Aim of the exercise >> Look below for the line with "Image resolution: width=1405" and the line with "Task: Open the Sport menu tab". Copy exactly those two lines and every line between, but not the pictures.
** Records supplied follows **
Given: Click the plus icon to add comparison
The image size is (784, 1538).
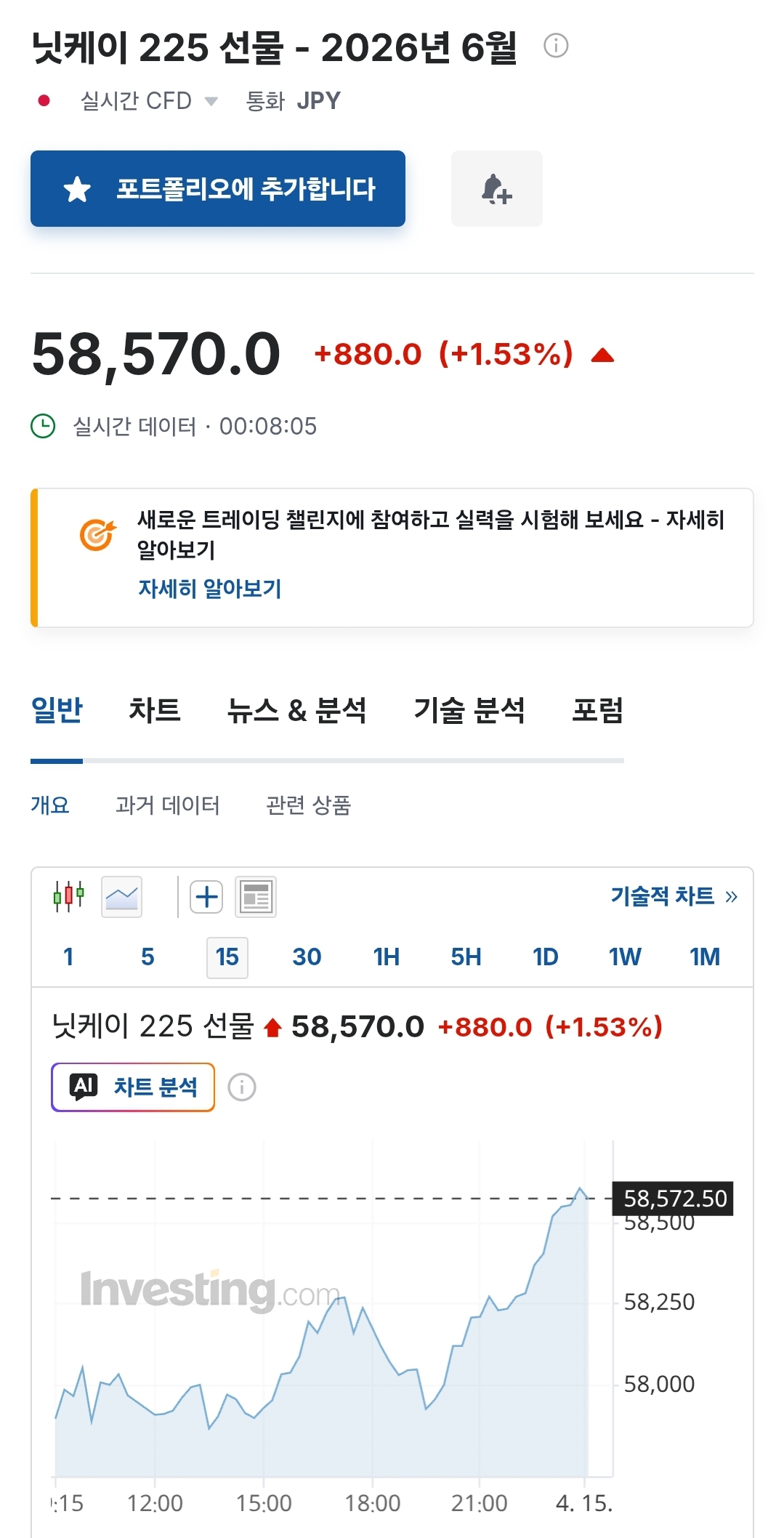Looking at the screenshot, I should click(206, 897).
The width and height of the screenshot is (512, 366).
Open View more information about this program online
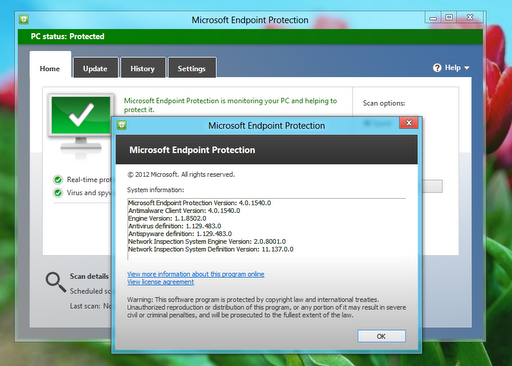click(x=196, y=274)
** End of Records supplied **
** Records supplied follows **
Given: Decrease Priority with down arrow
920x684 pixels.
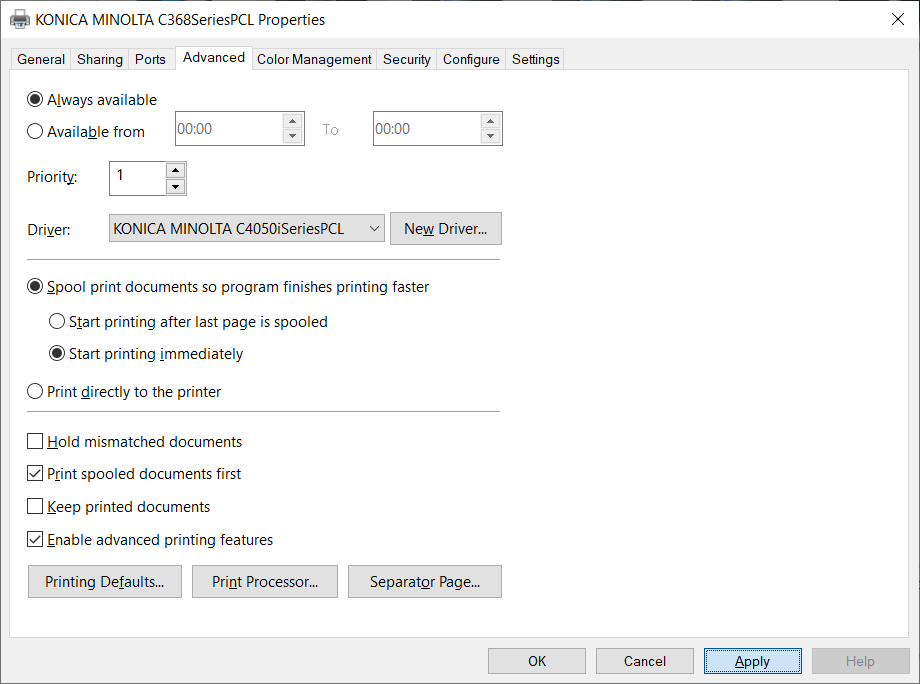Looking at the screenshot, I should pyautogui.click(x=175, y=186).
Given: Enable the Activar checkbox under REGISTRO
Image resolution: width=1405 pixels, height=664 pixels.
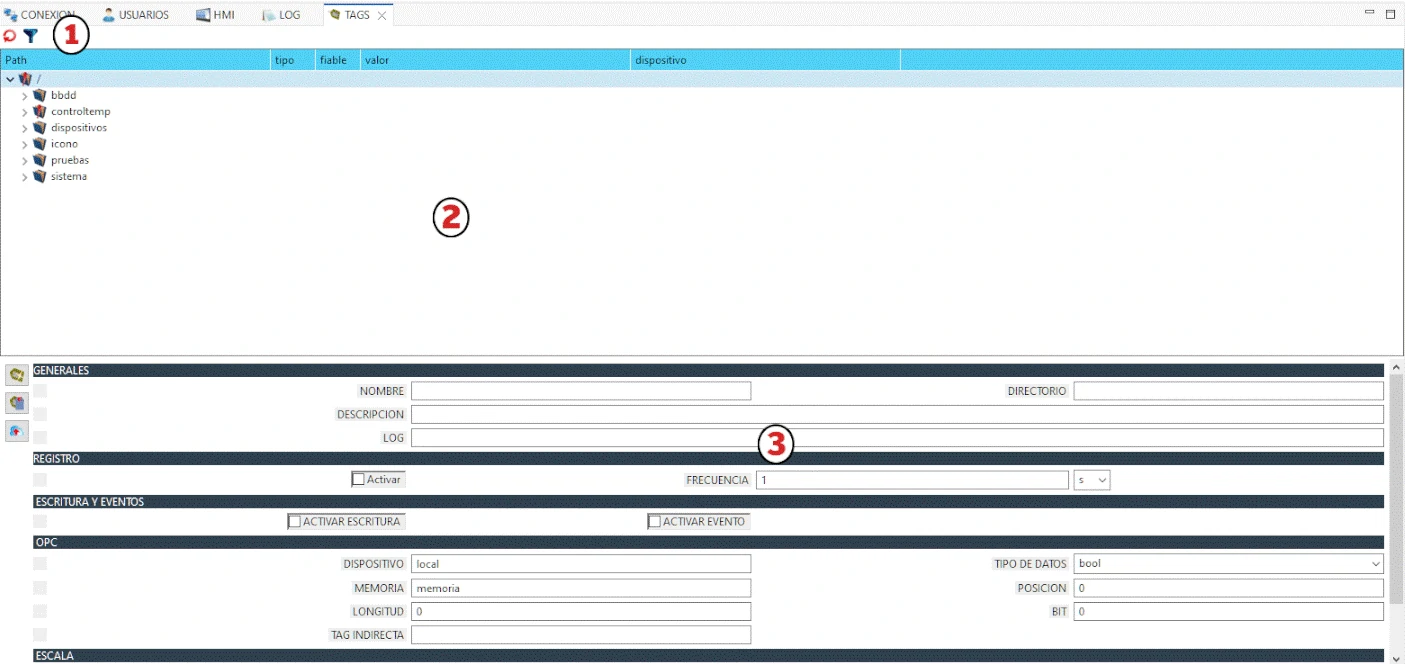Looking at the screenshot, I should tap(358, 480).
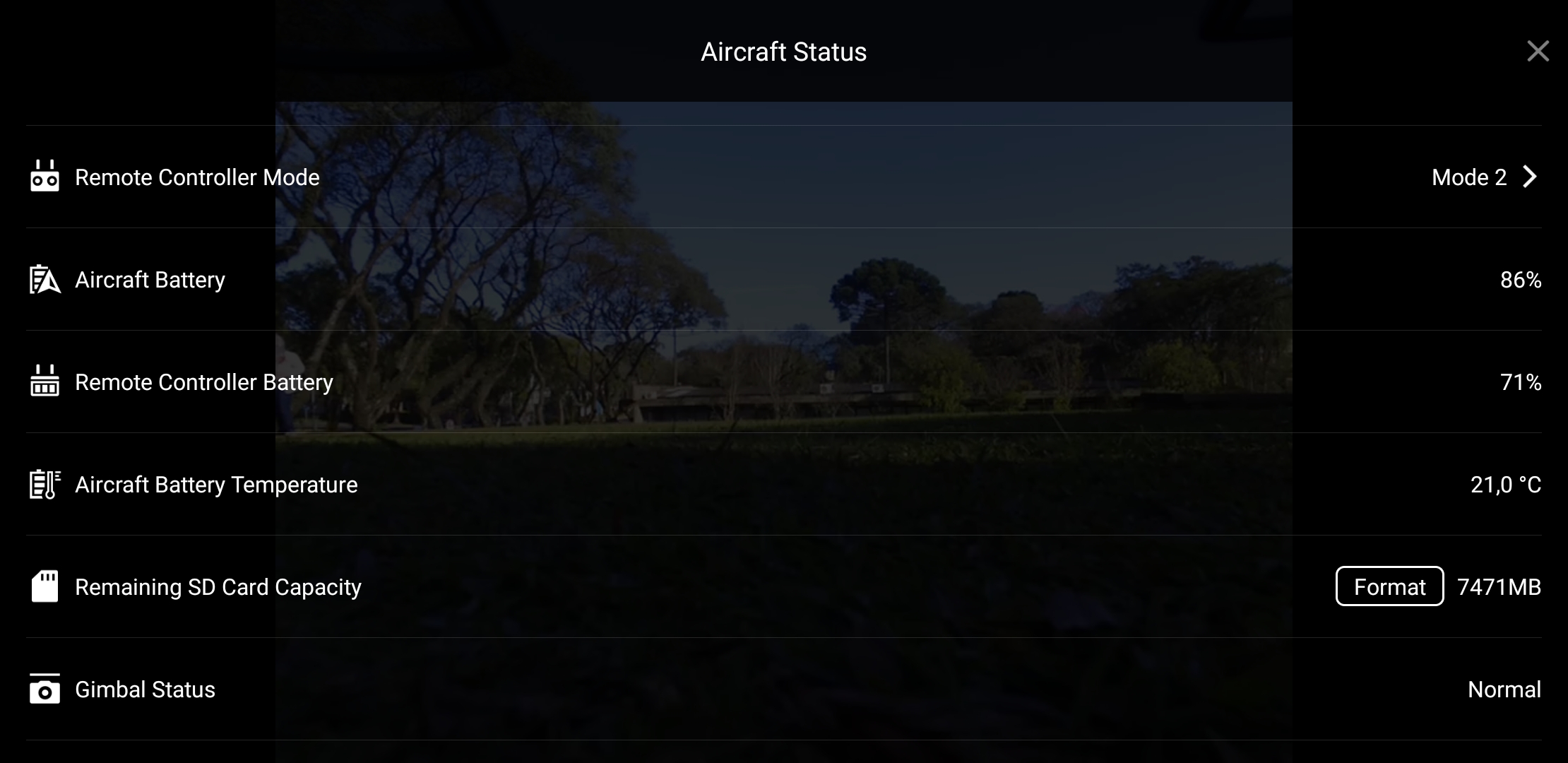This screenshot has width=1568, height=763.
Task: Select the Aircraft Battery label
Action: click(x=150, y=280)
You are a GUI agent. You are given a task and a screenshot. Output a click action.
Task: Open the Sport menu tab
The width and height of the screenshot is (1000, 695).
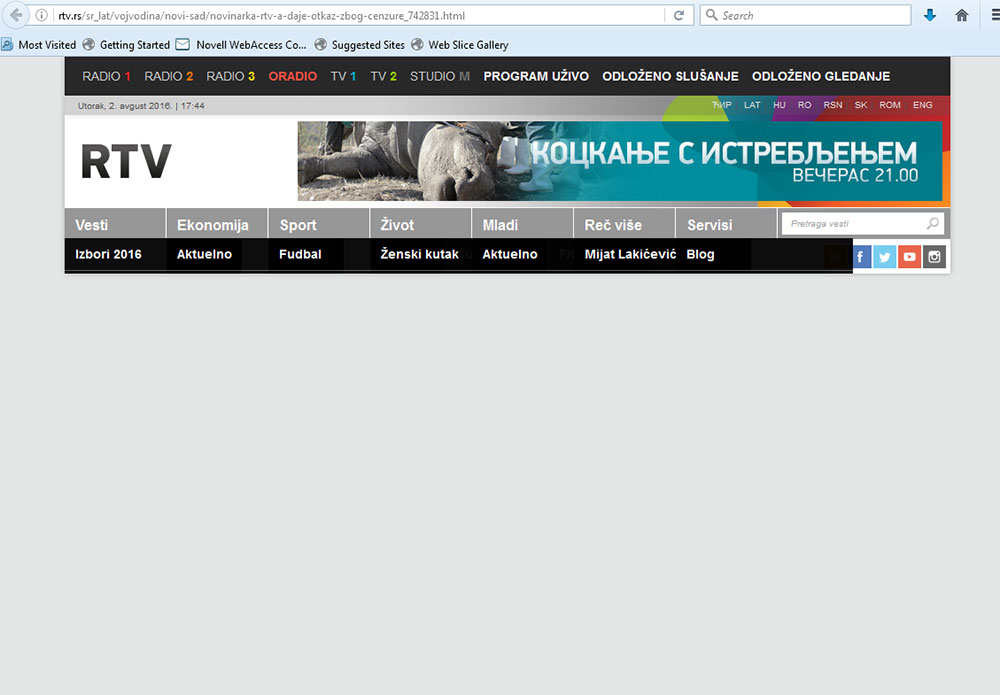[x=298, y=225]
** End of Records supplied **
** Records supplied follows **
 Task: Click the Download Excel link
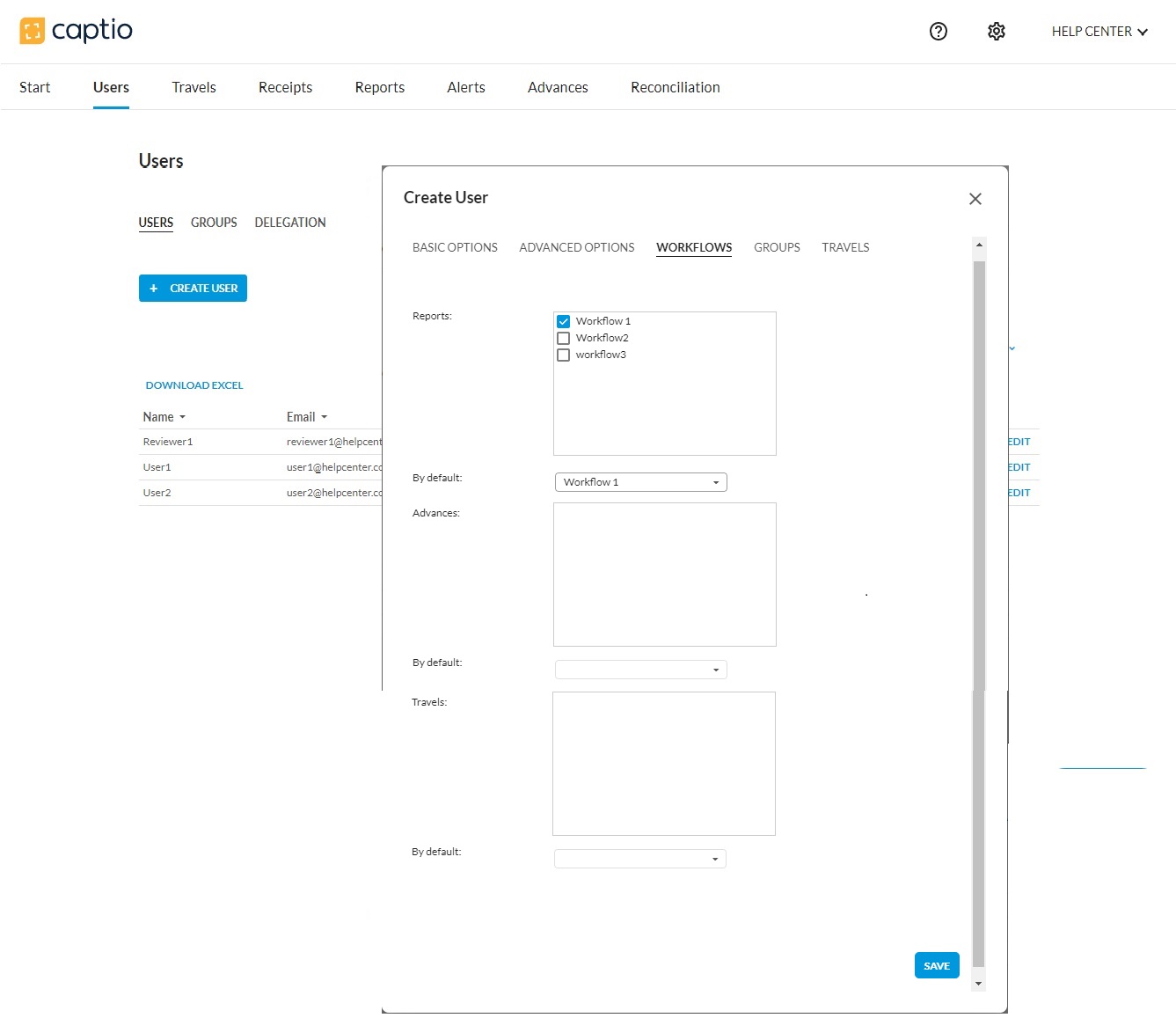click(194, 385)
** End of Records supplied **
Result for this task >>
Image resolution: width=1405 pixels, height=664 pixels.
Looking at the screenshot, I should tap(358, 480).
This screenshot has width=1568, height=763.
Task: Select the Aircraft Battery label
Action: click(x=150, y=280)
You are a GUI agent. You are given a task and a screenshot. Output a click action.
Task: Open the Sport menu tab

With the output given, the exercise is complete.